Gaiman has made some shrewd changes to his and Pratchett’s original narrative. (Pratchett himself died in 2015.) He develops the unlikely bromance between Aziraphale and Crowley, so that these celestial beings’ friendship is more touching and, well, human, than it is on paper. Sheen is especially lovable as the anxious, bow-tied angel who would love to stick to God’s ineffable plan, but who can’t bear the thought of an eternity without Stephen Sondheim musicals and tea at the Ritz. Tennant’s louche, rock’n’roll demon may sometimes come across as a Bill Nighy impersonator, but anyone who warmed to his swaggering Doctor Who persona will relish seeing what that same persona would be like with the addition of a bottle of bourbon. Gaiman also bumps up the number of other angels and demons (most notably the archangel Gabriel, played by Hamm as a bumptious corporate boss) who pop into Aziraphale’s vintage bookshop and Crowley’s bachelor pad to keep them on their toes. They fill the first episode with an air of spy-movie jeopardy that the novel doesn’t have.

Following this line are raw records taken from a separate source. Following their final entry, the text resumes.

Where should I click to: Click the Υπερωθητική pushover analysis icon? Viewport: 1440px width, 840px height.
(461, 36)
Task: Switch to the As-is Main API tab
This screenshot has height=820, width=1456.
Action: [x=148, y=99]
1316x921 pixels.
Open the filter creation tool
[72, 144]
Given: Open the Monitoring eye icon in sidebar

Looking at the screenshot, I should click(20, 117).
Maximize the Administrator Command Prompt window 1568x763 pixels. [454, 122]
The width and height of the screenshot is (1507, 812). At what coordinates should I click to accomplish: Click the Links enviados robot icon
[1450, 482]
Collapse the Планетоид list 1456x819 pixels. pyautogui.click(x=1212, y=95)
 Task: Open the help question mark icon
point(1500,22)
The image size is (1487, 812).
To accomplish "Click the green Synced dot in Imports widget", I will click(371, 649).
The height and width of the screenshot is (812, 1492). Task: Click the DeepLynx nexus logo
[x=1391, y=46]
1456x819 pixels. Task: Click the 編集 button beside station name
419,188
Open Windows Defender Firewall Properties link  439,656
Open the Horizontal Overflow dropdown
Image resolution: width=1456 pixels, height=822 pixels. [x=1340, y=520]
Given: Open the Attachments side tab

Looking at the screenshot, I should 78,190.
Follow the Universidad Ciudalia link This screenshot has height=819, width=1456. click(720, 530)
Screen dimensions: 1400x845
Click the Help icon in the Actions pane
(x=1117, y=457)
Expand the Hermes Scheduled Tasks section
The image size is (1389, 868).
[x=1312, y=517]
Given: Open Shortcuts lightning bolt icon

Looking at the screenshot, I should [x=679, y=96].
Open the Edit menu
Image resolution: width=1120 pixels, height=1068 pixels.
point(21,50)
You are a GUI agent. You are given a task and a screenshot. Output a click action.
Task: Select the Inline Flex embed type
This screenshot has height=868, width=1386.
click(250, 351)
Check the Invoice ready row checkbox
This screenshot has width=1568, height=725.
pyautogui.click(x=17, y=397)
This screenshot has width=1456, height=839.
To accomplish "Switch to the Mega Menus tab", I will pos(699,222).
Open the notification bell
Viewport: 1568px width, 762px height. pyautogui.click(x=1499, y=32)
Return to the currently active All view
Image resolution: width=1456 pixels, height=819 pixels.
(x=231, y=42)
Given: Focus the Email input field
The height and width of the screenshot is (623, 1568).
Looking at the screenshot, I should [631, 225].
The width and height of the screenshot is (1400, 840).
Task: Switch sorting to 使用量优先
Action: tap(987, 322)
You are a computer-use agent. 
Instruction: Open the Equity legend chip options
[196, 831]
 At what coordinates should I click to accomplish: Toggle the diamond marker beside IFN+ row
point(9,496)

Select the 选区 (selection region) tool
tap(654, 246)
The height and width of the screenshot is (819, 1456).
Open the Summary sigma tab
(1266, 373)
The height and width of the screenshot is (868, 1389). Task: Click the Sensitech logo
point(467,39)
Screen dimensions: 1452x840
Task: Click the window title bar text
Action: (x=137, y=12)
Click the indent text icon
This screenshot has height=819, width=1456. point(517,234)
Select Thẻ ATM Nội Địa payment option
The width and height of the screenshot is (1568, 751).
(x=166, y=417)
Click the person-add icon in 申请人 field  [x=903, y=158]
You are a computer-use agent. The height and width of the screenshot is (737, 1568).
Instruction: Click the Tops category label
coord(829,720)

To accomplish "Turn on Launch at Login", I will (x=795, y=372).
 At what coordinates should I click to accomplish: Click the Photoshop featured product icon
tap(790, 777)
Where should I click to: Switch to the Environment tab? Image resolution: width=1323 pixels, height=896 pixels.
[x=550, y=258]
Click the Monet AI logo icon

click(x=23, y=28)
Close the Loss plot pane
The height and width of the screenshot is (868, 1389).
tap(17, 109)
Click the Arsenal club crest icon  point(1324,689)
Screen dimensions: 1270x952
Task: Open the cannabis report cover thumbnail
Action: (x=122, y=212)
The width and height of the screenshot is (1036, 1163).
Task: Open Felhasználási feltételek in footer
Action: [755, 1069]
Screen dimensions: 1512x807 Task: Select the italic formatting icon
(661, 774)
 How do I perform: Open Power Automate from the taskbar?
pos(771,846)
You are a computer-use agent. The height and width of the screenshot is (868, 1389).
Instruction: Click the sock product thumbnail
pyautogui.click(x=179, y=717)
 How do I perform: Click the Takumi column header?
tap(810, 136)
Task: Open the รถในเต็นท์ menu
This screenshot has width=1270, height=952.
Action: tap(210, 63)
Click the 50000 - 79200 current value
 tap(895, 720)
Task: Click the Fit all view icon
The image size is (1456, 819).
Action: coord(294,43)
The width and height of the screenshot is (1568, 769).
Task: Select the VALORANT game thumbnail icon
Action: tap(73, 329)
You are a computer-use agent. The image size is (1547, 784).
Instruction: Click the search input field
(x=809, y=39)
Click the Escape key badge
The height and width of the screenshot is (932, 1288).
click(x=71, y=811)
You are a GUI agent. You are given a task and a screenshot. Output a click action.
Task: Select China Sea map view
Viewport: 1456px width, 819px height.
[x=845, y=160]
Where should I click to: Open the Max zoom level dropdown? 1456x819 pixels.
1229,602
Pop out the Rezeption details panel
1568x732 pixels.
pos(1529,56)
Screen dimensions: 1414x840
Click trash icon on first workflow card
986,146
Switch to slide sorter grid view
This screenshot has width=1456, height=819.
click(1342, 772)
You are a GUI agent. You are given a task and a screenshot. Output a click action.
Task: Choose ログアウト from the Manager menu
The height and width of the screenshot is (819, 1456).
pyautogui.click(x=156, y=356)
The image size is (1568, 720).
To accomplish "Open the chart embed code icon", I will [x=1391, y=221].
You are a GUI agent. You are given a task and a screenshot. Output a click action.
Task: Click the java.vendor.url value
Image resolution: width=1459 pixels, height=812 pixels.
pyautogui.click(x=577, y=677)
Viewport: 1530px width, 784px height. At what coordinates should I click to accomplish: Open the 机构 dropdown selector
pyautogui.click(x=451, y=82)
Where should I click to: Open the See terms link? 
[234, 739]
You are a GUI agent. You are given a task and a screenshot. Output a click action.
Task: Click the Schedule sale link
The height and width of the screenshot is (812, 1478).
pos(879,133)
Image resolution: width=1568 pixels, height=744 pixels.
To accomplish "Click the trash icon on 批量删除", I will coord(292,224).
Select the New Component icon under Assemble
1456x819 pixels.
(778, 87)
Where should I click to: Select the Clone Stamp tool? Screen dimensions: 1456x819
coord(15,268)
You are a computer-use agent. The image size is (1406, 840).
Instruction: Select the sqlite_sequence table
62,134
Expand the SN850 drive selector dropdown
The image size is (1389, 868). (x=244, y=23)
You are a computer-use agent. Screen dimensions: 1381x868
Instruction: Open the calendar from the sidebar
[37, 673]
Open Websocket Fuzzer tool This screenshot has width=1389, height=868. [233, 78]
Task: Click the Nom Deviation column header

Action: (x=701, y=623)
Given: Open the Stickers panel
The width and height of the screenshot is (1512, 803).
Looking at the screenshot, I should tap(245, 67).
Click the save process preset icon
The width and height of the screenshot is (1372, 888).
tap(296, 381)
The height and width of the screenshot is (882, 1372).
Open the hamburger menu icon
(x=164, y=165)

Unfortunately, it’s an air that dissipates as the series goes on. The issue is that there is a huge number of sequences in Good Omens that doesn’t involve Aziraphale and Crowley, and while all of that peripheral material boasts lavish costumes, decent digital effects and lively performances, none of it is anywhere near as tense or as funny as the central duo’s mission. There is a dishevelled witchfinder (Michael McKean, with an amusingly mangled Scottish accent) who hires a drippy new assistant (Jack Whitehall), and lives next door to a kindly sex-worker (Miranda Richardson). There is a 17th-Century witch (Josie Lawrence) who can see the future, and there is the witch’s beautiful American descendent (Adria Arjona), who tries to figure out what her ancestor’s prophecies might mean. And then there are the Four Horsemen of the Apocalypse – or the Four Bikers of the Apocalypse, as they’ve become – as well as the mop-topped Antichrist and his friends, who romp around an Oxfordshire village in blissful ignorance of their earth-shattering importance.
If that weren’t enough, we drop in on Christ’s crucifixion, the French Revolution, Shakespeare’s Globe and World War Two. We visit the shiny white headquarters of Heaven and the shadowy bustling corridors of Hell. And we hear God’s own narration, as voiced by Frances McDormand. All of these scenes are entertaining, in a self-congratulatory sort of way. But how much do they have to do with whether an angel and a demon can prevent the destruction of mankind? For most of the series, the answer is very little.
The tangential structure won’t put off the book’s devotees, who adore it not for its plot but for its studenty jokes, its mischievous commentary on Christianity, and its leaps from continent to continent, and from century to century. But everybody else will be asking if it was strictly necessary for the series to ramble on like this for six hours.
To give you some idea of how leisurely it all is, the fate of humanity is resolved near the beginning of the last episode, which leaves about 40 minutes of loose-end tying: whenever you think you’ve watched the final scene, Gaiman adds another final scene and then another. That would be frustrating enough with any story, but it is particularly problematic when the story is about the ultimate race against time: the countdown to Armageddon. Let’s face it, if a TV series can’t imbue the imminent obliteration of everything and everyone on the planet with a sense of urgency, then it has to be doing something wrong. Animated signposts keep swinging onto the screen to tell us how many days and hours are left until doomsday, and yet Good Omens meanders along as if it had all the time in the world.